内側のFor文が完了したので、また、内側の処理に戻ります。
このとき、変数「i」の値が1つ増え、「2」となります。
そしてまた内側の処理に入っていきます。
「i=2」のときの処理が次のようになります。
変数 i の値 | 2 |
変数 j の値 | 1,2,3,・・・10 |
行の位置 | 2行目(i=2) |
セルの値 | 2月1日,2月2日,2月3日,・・・2月10日 |
これで2行目が次のように埋まります。
このように処理を繰り返すことによって、最初の表が完成します。
入れ子(ネスト)使用時の注意点
入れ子(ネスト)は複数組み合わせが可能で、複雑な処理を行うときに便利ですが、注意点があります。
それはたくさん入れ子を作ってしまうという事です。
あまり多く書いてしまうと大変見づらくなってしまいます。
また、処理の内容を見直す場合にも、どこを修正したら良いのか、大変分かりづらくなってしまいます。
ネストは概ね3段階までが推奨されています。
ループ処理を抜ける(Exit For)
ループ処理は終了数値に達する前に途中で抜けることが可能です。
数十件や数百件程度のデータなら問題ありませんが、数千~数万件のデータを処理する場合、終了数値まで処理を待っていると大変処理が遅くなってしまいます。

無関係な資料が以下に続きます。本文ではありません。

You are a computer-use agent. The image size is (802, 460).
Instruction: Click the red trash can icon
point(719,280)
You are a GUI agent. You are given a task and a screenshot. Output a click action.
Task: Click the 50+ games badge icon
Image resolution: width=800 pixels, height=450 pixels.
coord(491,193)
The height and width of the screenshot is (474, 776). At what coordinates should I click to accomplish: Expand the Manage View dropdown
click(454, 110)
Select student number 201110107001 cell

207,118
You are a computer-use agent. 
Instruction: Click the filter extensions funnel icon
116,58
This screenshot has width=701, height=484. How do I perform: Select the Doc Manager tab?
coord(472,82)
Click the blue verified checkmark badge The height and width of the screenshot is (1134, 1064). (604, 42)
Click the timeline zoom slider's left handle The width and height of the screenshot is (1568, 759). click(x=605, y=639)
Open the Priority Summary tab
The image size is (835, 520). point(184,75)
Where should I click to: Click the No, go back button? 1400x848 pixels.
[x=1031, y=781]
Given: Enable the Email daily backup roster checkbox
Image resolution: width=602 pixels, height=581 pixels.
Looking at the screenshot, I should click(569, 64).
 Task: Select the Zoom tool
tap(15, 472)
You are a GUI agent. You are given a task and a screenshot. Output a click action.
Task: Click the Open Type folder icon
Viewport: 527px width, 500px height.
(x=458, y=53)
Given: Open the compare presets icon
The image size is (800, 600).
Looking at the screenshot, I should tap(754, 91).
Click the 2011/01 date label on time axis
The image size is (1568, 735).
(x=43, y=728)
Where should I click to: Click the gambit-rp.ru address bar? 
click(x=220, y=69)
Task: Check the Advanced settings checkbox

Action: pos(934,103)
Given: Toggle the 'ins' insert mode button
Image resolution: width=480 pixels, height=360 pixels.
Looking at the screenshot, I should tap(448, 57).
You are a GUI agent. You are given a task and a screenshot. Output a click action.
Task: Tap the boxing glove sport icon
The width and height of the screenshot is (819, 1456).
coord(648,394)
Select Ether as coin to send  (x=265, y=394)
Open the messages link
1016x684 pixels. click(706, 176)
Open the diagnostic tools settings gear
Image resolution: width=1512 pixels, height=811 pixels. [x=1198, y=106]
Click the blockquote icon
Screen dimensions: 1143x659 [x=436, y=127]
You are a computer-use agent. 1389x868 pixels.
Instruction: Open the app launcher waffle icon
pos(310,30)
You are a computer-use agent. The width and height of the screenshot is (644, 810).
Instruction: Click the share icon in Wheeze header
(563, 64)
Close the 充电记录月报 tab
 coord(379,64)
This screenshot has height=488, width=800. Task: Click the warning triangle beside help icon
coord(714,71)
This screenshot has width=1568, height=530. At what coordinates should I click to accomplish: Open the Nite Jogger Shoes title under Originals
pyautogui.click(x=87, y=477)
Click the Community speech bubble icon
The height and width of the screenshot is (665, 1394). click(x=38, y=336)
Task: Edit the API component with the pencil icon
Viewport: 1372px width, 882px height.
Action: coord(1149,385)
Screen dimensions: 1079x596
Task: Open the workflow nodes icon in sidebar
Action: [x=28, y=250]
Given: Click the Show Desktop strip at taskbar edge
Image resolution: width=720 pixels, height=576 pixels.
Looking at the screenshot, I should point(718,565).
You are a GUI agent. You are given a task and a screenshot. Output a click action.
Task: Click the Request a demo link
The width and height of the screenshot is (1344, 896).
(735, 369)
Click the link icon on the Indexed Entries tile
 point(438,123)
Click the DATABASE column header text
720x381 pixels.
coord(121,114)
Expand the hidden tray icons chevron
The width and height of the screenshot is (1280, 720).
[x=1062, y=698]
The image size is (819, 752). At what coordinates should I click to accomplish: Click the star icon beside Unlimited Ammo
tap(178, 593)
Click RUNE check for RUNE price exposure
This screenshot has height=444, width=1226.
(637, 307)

ループ処理の途中で目的の処理が完了したら、ループ処理を抜けるようにしましょう。
ループ処理を抜けるにはExit Forを使います。
条件分岐If文を使ってループ処理を抜ける処理を記載します。
具体例で見てみましょう。
日付が5日を過ぎたらループ処理を抜けるマクロを作ってみます。
VBAでは次のように記載します。
「If i > 5 Then」によって「変数 iの値が5より大きくなったら」という判断ができます。
次の行で「Exit For」が記載されています。
これにより、「変数 iの値が5より大きくなったらループ処理を抜ける」という処理になります。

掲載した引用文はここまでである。